P2P and atomics¶
Peer-to-peer GPU memory access, and the atomic operations that ride on top. The atomics question is the difference between "MoE all-to-all is slow" and "MoE all-to-all doesn't work at all."
What "P2P" means¶
P2P (peer-to-peer) GPU memory access is the ability of one GPU to read/write another GPU's memory directly, without copying through host RAM as an intermediate.
The driver enables P2P selectively. To check:
nvidia-smi topo -p2p r # which pairs can do P2P reads
nvidia-smi topo -p2p w # writes
nvidia-smi topo -p2p a # atomic operations
Output is a matrix where each cell is one of:
OK— supported and enabledNS— Not Supported (hardware/driver doesn't allow it)X— diagonal (a GPU's own memory)
Three operation classes¶
| Class | What | Latency | Use cases |
|---|---|---|---|
Reads (p2p r) |
GPU A reads from GPU B's HBM | high but tolerable | distributed inference activations, weight prefetch |
Writes (p2p w) |
GPU A writes to GPU B's HBM | similar to reads | NCCL P2P sends, NVSHMEM puts |
Atomics (p2p a) |
GPU A does atomic op on GPU B's HBM | slowest, requires special hardware support | completion flags, lock-free synchronization, NVSHMEM signal/wait |
On NVLink, all three are typically supported and fast. On PCIe, reads and writes are usually OK; atomics are typically NS on consumer cards by default.
Why atomics are special¶
A peer-to-peer atomic operation (e.g., atomicAdd on a remote GPU's memory) requires the PCIe fabric and root complex to coordinate transactions in a way that's not needed for plain reads/writes. Specifically:
- The atomic must be indivisible with respect to other accesses to the same address
- The fabric must serialize concurrent atomics from different sources
- Each root complex must implement the AtomicOp PCIe extensions
PCIe Gen3 added the AtomicOp capability. PCIe Gen4 / Gen5 build on it. But whether a given PCIe path actually supports AtomicOp depends on:
- Both endpoints (GPU and root complex) declaring support
- The intermediate fabric (PCIe switches, root complex routing) propagating it
- The driver/firmware enabling it (often gated as a "datacenter feature")

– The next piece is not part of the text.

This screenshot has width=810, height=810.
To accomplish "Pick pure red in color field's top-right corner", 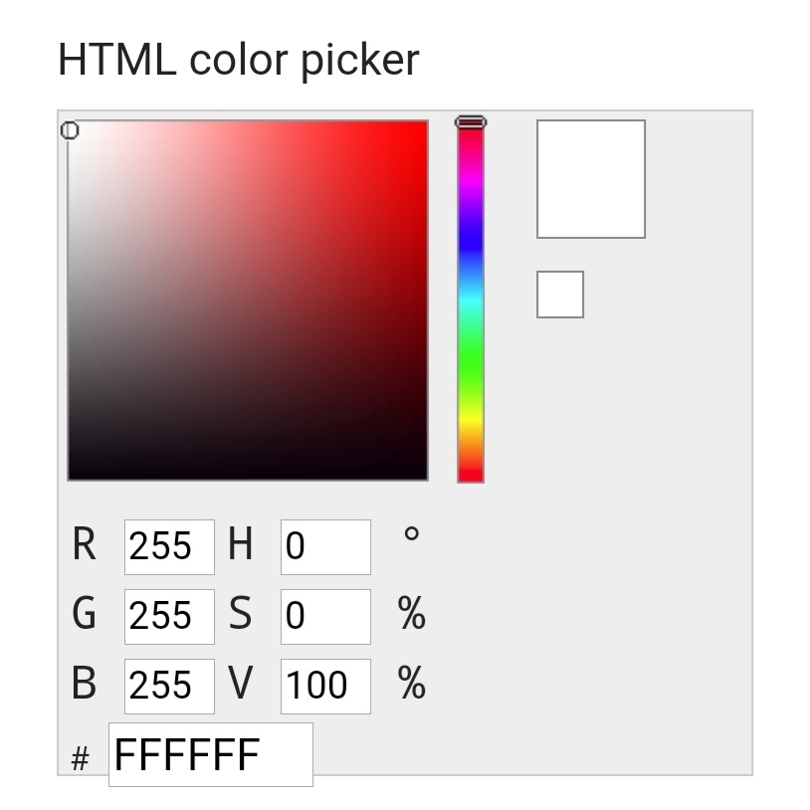I will point(425,124).
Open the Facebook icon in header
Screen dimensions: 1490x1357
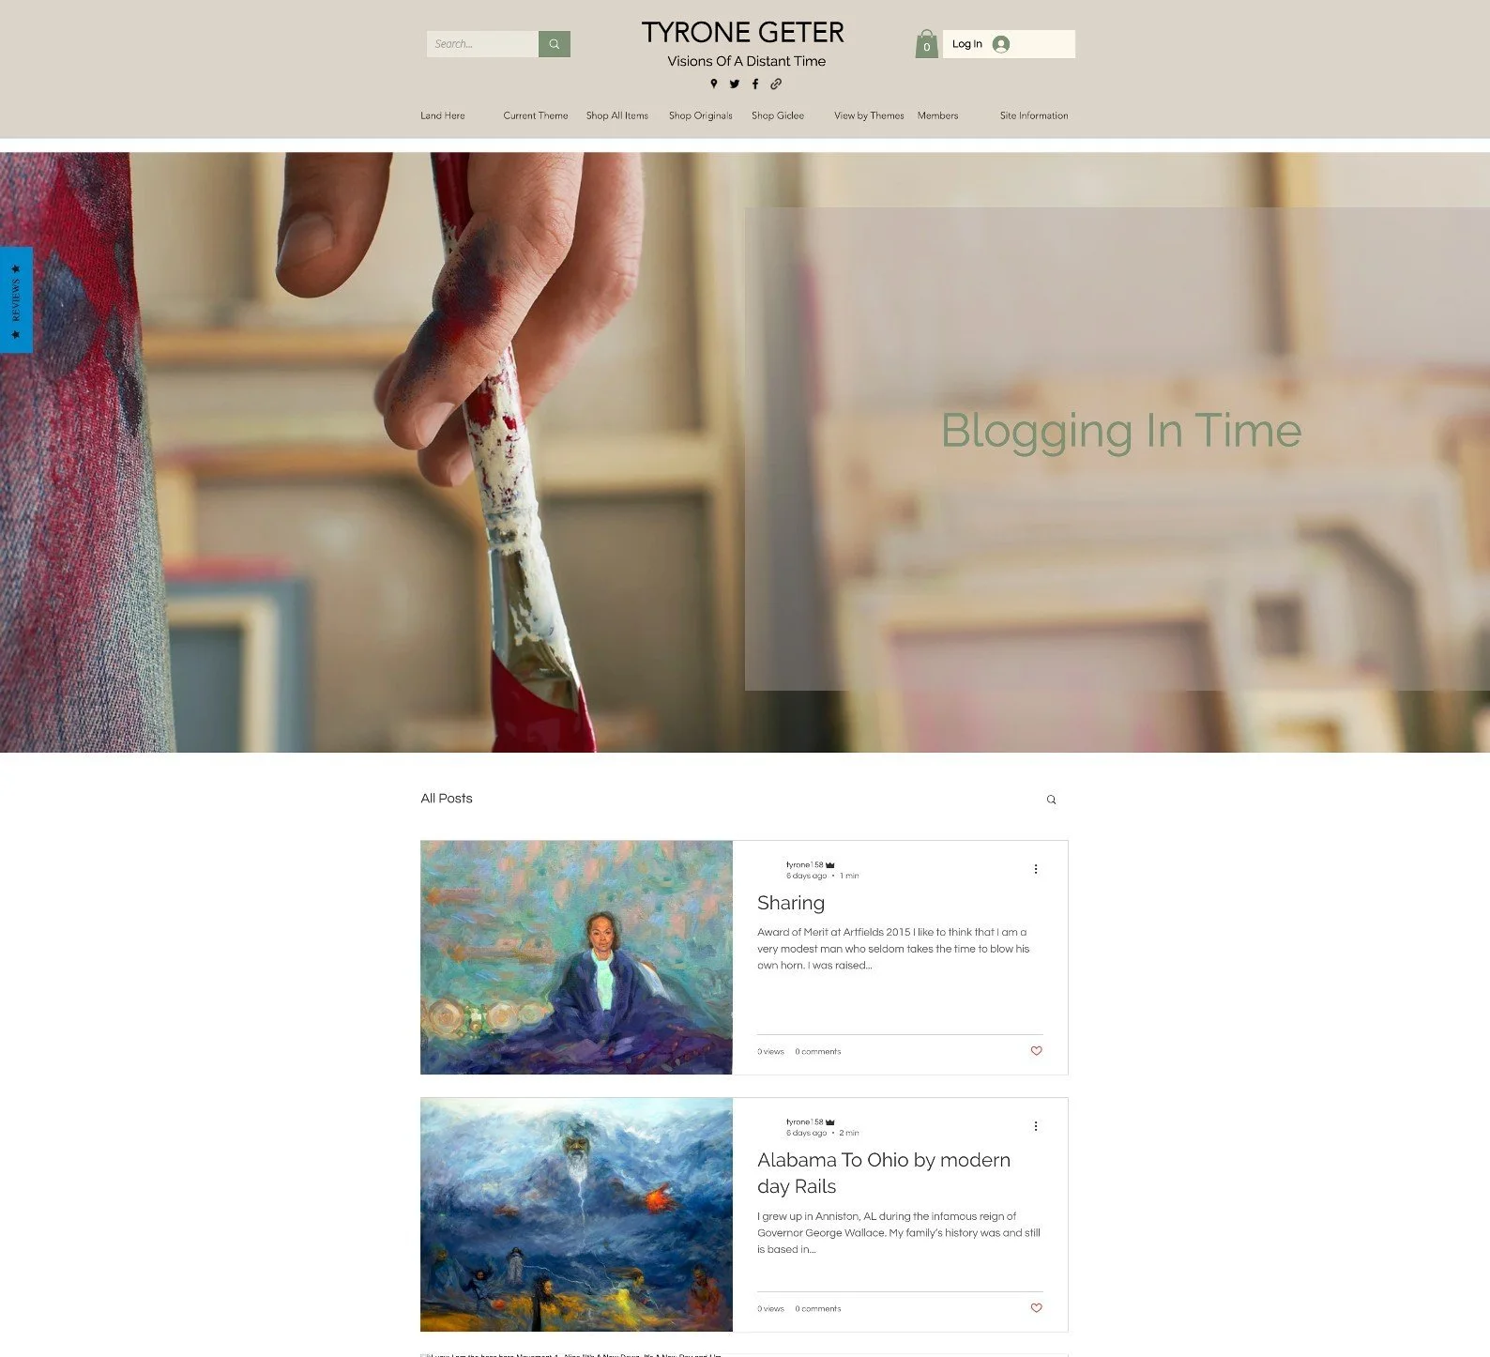coord(755,84)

On consumer GPUs, NVIDIA gates AtomicOp support off by default — partly to differentiate from datacenter products, partly because validation effort for consumer SKUs doesn't include atomic verification.

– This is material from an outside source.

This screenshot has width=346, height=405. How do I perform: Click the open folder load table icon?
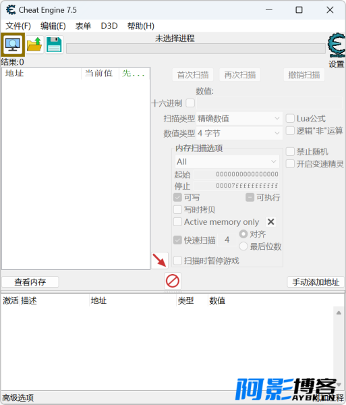[x=34, y=45]
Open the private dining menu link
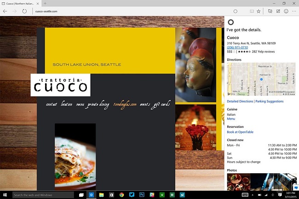This screenshot has height=199, width=299. [x=98, y=104]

Enabling atomics on consumer Blackwell¶
Two settings, both required:
1. BIOS: ACS Disable¶
ACS (Access Control Services) is a PCIe feature that, when enabled, isolates devices into separate IOMMU groups and blocks P2P atomics across groups.
- ACS Enabled → atomics blocked
- ACS Disabled → atomics allowed (within hardware capability)
The setting lives in motherboard BIOS, typically:
(Or the Intel equivalent. Naming varies by vendor; "ACS" is the keyword to look for.)
Some workstation motherboards do not expose this setting, or expose it but ignore the change (BIOS bug). Server motherboards almost always expose it.
2. Driver: RMDisableFeatureDisablement¶
A NVIDIA driver registry-dwords setting that overrides the consumer-card atomic gating:
# In /etc/modprobe.d/nvidia-unlock.conf:
options nvidia NVreg_RegistryDwords="RMDisableFeatureDisablement=1"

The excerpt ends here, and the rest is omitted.